ComedicSpeech: Text To Speech For Stand-up Comedies in Low-Resource Scenarios

Yuyue Wang,Huan Xiao,Yihan Wu,Ruihua Song
2023-05-20
Abstract:Text to Speech (TTS) models can generate natural and high-quality speech, but it is not expressive enough when synthesizing speech with dramatic expressiveness, such as stand-up comedies. Considering comedians have diverse personal speech styles, including personal prosody, rhythm, and fillers, it requires real-world datasets and strong speech style modeling capabilities, which brings challenges. In this paper, we construct a new dataset and develop ComedicSpeech, a TTS system tailored for the stand-up comedy synthesis in low-resource scenarios. First, we extract prosody representation by the prosody encoder and condition it to the TTS model in a flexible way. Second, we enhance the personal rhythm modeling by a conditional duration predictor. Third, we model the personal fillers by introducing comedian-related special tokens. Experiments show that ComedicSpeech achieves better expressiveness than baselines with only ten-minute training data for each comedian. The audio samples are available at <a class="link-external link-https" href="https://xh621.github.io/stand-up-comedy-demo/" rel="external noopener nofollow">this https URL</a>
Sound,Artificial Intelligence,Audio and Speech Processing
What problem does this paper attempt to address?
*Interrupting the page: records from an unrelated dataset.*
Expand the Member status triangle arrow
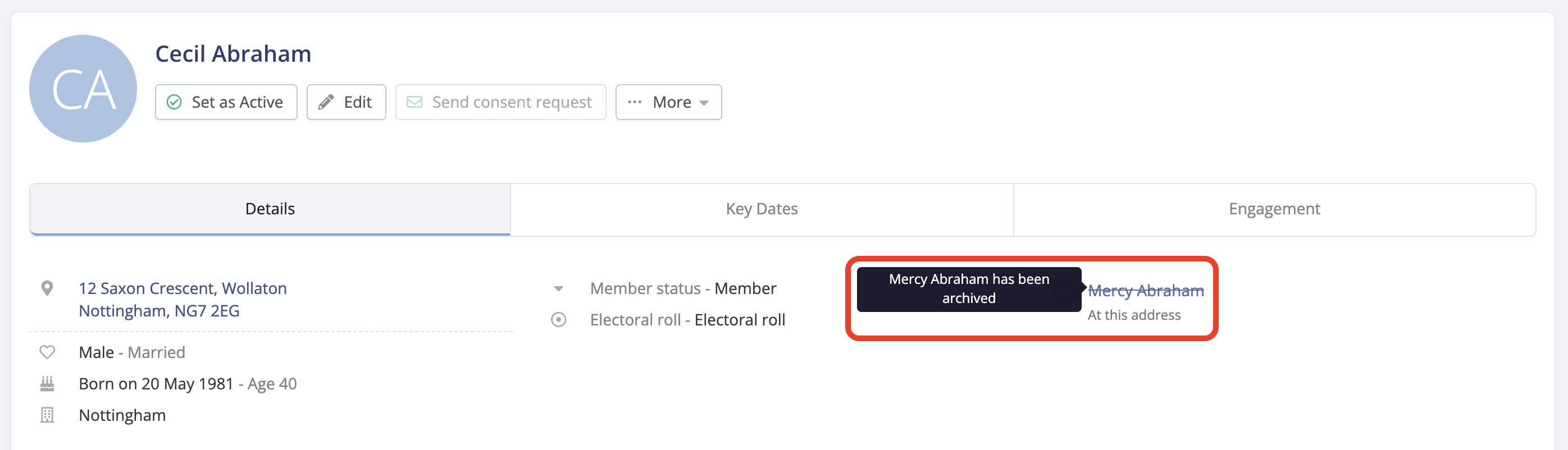(558, 289)
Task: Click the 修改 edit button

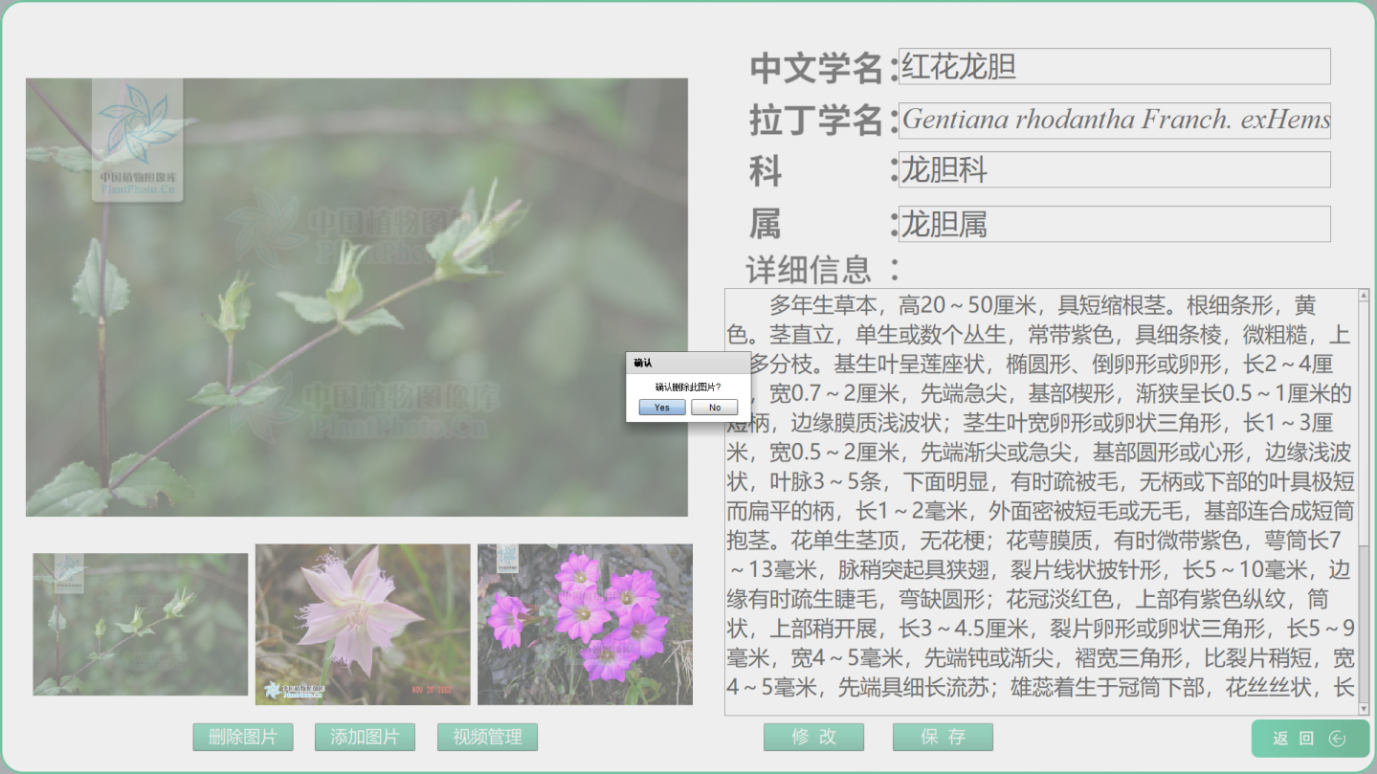Action: 813,737
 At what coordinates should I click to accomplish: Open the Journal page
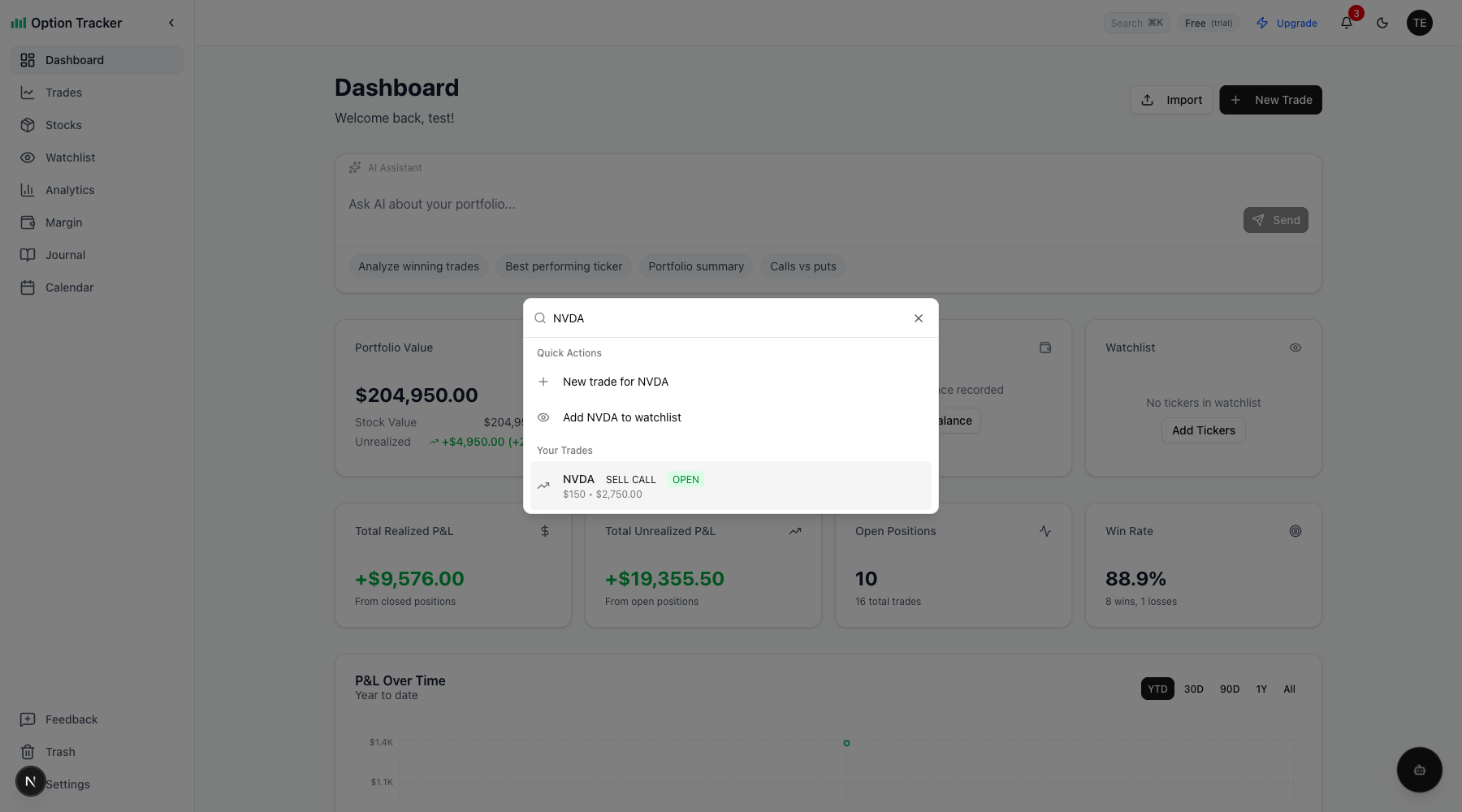pyautogui.click(x=65, y=255)
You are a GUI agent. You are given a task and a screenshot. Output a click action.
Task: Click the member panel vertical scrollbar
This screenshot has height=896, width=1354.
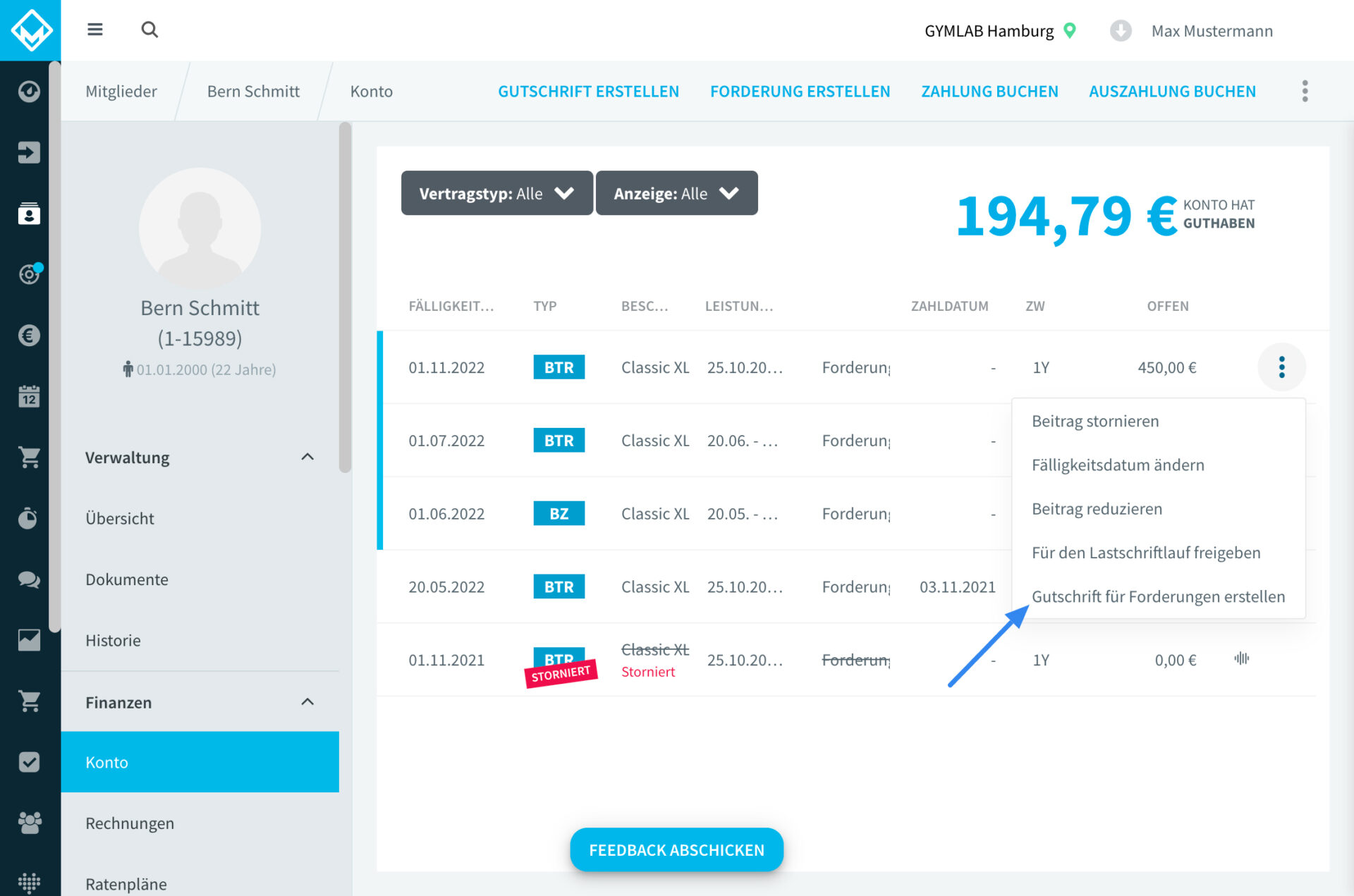(x=345, y=296)
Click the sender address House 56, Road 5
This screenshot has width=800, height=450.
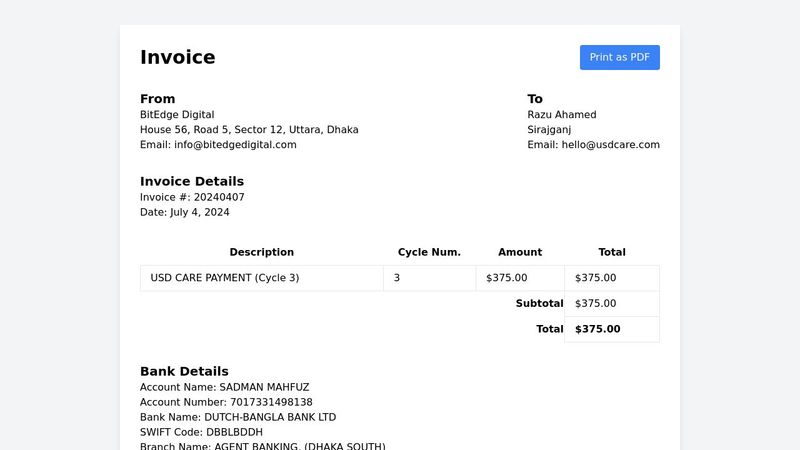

This paper attempts to address the problem of synthesizing stand-up comedy speech with strong personal style in low-resource scenarios. Specifically, although existing text-to-speech (TTS) models can generate natural, high-quality speech, they perform poorly when synthesizing speech that requires high expressiveness, such as stand-up comedy speeches. This is because stand-up comedians usually have unique personal speech styles, including individual intonation, rhythm, and filler words, which pose higher demands on TTS systems. The main contributions of the paper include: 1. **Constructing a new dataset**: Due to the lack of real-world stand-up comedy speech datasets, the authors constructed a multi-speaker stand-up comedy speech dataset. 2. **Developing the ComedicSpeech system**: A TTS system specifically designed for stand-up comedy speech synthesis was proposed, improving the modeling of personal speech style through the following three aspects: - **Personal intonation modeling**: A carefully designed intonation encoder is used to extract personal intonation, and personal intonation information is integrated into the TTS model through conditional layer normalization. - **Personal rhythm modeling**: A conditional duration predictor is used to learn the speaker-dependent phoneme duration distribution, enhancing the modeling of personal rhythm. - **Personal filler word modeling**: Special tokens are introduced to represent personal filler words, simulating the personal speaking habits of stand-up comedians. Experimental results show that ComedicSpeech, using only 10 minutes of training data per speaker, outperforms baseline models in terms of speech quality, speech similarity, and expressiveness.